§ **Requirement**
Which lines of the records contain "will"? Collect every one of them.
════
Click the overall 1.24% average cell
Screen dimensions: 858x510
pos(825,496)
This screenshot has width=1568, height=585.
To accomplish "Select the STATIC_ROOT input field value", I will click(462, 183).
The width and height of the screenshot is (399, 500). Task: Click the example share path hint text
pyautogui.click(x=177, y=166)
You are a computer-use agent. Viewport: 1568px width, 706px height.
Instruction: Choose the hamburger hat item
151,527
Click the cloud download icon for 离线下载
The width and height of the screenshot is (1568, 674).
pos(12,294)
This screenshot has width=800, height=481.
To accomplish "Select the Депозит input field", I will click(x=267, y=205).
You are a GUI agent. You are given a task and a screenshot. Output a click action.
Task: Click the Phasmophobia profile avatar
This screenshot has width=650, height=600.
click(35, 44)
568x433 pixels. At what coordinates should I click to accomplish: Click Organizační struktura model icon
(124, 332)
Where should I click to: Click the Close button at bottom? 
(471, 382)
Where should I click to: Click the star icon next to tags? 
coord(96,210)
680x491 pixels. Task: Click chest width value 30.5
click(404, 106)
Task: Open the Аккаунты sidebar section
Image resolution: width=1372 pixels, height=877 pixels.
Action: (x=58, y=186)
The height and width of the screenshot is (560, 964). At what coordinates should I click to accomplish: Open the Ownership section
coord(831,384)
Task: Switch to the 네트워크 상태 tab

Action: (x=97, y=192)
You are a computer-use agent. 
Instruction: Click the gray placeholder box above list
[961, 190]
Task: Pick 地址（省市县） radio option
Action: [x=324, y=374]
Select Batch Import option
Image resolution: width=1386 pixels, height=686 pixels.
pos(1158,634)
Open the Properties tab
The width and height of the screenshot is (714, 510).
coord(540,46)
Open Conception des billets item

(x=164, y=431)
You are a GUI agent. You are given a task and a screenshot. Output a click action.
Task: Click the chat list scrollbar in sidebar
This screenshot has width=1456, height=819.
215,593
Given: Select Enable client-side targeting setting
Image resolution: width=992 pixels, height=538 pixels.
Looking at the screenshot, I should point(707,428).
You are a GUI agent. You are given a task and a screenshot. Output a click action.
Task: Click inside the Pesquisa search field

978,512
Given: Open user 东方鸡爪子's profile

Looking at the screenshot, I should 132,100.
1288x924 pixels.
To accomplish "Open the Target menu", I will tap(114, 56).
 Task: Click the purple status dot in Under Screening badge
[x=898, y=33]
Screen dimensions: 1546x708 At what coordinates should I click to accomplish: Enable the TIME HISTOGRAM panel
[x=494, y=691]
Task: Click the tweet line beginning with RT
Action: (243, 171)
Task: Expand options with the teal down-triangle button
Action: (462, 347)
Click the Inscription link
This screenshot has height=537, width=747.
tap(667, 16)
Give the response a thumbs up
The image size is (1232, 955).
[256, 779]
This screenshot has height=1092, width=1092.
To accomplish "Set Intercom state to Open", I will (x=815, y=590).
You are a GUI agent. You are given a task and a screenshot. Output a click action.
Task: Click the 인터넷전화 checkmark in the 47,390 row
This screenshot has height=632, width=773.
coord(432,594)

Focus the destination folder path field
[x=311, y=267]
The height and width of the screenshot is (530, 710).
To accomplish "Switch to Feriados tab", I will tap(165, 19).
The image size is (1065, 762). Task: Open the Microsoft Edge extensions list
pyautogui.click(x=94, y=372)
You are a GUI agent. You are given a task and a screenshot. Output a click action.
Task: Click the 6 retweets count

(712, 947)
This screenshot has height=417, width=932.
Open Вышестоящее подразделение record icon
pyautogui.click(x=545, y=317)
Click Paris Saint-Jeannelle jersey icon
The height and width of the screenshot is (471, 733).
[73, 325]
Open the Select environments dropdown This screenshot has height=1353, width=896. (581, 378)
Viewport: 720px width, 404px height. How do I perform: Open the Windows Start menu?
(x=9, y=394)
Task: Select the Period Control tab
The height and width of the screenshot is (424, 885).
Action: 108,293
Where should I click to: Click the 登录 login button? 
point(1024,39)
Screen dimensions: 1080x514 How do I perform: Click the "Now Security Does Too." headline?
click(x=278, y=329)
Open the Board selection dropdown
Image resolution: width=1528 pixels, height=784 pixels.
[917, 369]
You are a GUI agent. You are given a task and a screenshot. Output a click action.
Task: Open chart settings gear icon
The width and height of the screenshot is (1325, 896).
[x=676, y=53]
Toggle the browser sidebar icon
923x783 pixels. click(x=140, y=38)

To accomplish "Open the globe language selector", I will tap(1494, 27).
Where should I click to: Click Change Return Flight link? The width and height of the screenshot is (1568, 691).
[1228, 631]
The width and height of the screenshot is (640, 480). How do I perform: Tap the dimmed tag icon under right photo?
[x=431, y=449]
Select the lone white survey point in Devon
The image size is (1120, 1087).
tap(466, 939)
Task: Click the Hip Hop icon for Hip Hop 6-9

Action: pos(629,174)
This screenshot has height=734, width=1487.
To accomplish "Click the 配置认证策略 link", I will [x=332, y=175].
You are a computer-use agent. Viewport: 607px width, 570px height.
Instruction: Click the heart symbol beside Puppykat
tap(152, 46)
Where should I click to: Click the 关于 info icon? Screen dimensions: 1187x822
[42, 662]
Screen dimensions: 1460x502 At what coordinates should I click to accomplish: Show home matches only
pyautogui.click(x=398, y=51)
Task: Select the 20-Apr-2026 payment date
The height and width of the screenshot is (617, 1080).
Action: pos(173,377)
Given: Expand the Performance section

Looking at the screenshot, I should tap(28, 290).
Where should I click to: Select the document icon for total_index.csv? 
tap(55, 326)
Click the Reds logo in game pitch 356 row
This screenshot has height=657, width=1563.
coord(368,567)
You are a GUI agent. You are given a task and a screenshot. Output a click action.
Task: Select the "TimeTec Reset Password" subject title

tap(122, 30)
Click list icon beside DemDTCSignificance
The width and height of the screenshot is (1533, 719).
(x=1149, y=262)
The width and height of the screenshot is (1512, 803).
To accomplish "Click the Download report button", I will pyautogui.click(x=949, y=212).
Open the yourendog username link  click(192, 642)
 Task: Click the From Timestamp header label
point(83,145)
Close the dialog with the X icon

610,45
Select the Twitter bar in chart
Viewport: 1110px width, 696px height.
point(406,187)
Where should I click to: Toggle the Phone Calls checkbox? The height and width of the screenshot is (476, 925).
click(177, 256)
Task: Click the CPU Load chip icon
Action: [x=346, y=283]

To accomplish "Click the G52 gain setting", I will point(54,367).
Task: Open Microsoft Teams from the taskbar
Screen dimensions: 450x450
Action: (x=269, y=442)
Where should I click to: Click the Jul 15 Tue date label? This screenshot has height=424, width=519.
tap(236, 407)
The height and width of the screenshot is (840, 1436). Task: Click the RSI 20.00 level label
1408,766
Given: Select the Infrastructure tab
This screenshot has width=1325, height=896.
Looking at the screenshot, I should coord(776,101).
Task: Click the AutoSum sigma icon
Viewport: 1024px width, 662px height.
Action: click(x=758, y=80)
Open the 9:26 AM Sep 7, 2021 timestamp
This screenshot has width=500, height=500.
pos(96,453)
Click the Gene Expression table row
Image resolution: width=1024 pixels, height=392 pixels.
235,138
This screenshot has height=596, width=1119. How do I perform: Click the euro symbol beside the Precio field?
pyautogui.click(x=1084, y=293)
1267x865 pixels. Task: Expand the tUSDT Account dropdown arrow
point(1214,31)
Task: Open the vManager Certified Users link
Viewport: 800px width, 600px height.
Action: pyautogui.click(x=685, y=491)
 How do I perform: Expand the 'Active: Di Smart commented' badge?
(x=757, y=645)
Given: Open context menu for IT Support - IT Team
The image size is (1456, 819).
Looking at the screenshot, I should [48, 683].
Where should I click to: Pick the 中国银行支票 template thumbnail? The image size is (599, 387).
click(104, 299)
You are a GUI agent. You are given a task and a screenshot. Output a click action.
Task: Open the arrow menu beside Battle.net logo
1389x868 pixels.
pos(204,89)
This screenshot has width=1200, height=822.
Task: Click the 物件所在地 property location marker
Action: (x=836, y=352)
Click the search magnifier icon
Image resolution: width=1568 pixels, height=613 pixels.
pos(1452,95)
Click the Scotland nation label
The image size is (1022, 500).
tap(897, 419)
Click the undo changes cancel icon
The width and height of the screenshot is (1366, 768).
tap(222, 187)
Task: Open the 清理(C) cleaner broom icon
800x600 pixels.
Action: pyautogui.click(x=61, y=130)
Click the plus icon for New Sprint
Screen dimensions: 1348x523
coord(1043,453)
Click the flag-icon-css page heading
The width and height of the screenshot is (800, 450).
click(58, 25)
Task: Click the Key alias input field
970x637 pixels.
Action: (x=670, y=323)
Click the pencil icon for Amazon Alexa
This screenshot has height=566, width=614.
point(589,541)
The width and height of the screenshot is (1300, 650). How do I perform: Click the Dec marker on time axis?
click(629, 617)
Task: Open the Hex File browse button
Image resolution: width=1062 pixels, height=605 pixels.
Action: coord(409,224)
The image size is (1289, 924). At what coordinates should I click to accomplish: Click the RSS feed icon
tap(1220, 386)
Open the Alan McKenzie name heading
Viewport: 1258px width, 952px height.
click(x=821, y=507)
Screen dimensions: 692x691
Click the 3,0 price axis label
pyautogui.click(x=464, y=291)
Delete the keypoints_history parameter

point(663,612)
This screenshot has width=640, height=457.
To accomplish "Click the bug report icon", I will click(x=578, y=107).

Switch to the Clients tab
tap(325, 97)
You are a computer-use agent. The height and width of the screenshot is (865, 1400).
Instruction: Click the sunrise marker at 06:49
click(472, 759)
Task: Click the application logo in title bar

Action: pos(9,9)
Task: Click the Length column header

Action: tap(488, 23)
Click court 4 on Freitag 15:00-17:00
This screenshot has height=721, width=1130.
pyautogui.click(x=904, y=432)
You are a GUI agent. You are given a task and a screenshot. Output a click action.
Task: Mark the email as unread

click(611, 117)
════
§ **Output**
To accomplish "Select the STATIC_ROOT input field value", I will click(462, 183).
To accomplish "Select the Депозит input field", I will click(x=267, y=205).
To accomplish "Open the Target menu", I will tap(114, 56).
To accomplish "Set Intercom state to Open", I will (x=815, y=590).
To accomplish "Switch to Feriados tab", I will tap(165, 19).
To accomplish "Open the globe language selector", I will tap(1494, 27).
To accomplish "Click the 配置认证策略 link", I will [x=332, y=175].
To accomplish "Click the Download report button", I will pyautogui.click(x=949, y=212).
To accomplish "Click the G52 gain setting", I will point(54,367).
To accomplish "Click the bug report icon", I will click(x=578, y=107).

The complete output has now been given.